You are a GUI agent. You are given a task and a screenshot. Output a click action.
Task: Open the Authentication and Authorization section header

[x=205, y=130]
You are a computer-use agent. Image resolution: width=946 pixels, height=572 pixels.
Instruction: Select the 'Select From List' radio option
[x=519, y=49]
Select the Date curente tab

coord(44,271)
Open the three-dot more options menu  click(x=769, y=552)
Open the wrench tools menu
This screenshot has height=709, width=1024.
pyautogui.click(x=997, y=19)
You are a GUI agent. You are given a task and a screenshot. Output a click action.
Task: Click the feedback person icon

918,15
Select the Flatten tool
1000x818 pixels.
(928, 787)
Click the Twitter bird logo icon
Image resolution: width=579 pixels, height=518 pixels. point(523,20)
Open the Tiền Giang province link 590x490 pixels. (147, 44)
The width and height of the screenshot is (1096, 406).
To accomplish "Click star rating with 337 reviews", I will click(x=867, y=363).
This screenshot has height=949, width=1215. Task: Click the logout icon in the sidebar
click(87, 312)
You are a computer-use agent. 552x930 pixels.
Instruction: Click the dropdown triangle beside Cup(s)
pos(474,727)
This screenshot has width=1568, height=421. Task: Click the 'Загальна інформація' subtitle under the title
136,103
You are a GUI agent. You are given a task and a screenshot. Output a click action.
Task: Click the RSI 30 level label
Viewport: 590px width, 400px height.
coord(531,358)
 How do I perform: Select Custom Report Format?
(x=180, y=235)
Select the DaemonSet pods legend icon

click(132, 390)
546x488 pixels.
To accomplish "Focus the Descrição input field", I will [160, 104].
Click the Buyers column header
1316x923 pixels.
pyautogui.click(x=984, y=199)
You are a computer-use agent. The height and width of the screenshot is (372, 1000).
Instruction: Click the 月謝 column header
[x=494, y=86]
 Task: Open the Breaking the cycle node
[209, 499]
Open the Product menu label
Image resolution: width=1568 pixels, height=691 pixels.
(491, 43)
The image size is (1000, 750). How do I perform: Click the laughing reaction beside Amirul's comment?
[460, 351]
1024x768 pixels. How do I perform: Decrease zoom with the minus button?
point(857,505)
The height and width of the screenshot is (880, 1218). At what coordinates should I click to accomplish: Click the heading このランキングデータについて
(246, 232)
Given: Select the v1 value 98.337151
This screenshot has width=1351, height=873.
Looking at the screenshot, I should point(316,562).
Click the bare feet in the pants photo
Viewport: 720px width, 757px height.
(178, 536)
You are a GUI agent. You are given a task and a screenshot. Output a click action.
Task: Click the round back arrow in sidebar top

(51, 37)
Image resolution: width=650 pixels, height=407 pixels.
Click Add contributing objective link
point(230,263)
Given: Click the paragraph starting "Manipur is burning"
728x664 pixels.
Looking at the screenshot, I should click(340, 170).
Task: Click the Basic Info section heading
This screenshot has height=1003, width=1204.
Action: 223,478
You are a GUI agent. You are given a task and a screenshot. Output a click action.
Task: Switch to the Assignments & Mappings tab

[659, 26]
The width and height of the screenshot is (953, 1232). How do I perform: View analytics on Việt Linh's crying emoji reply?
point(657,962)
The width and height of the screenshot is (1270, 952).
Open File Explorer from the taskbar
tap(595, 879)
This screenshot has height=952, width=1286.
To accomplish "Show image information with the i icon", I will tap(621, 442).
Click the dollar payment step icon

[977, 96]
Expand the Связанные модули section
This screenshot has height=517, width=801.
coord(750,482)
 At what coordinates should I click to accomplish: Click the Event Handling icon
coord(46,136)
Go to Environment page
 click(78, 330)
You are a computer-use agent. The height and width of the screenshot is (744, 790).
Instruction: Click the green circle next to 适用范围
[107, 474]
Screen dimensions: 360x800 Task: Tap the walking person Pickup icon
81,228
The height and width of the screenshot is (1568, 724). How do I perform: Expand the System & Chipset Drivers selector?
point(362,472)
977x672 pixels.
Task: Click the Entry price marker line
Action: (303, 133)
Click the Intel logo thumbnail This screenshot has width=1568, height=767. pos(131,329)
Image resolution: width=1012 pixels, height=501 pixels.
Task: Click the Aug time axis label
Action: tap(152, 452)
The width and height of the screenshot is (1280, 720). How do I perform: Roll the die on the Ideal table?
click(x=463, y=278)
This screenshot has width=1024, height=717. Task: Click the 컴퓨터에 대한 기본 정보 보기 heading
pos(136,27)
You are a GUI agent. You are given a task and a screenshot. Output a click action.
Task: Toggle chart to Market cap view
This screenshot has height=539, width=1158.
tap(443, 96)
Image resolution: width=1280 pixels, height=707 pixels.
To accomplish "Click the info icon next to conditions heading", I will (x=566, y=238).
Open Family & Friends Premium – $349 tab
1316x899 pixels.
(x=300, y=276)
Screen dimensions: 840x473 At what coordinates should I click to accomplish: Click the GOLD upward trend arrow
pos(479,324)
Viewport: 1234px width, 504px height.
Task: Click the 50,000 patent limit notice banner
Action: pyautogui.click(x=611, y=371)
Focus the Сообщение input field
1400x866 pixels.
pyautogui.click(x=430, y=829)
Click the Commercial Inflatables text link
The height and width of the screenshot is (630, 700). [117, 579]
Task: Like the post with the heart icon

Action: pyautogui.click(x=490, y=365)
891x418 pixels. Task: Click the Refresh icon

************

> **REQUIRED WORK**:
In the records, which lines mention the word "computer"? Copy those lines.

> **ANSWER SECTION**:
You are a computer-use agent. Image resolution: width=946 pixels, height=572 pixels.
You are a computer-use agent. 552x930 pixels.
You are a computer-use agent. The height and width of the screenshot is (372, 1000).
You are a computer-use agent. The height and width of the screenshot is (744, 790).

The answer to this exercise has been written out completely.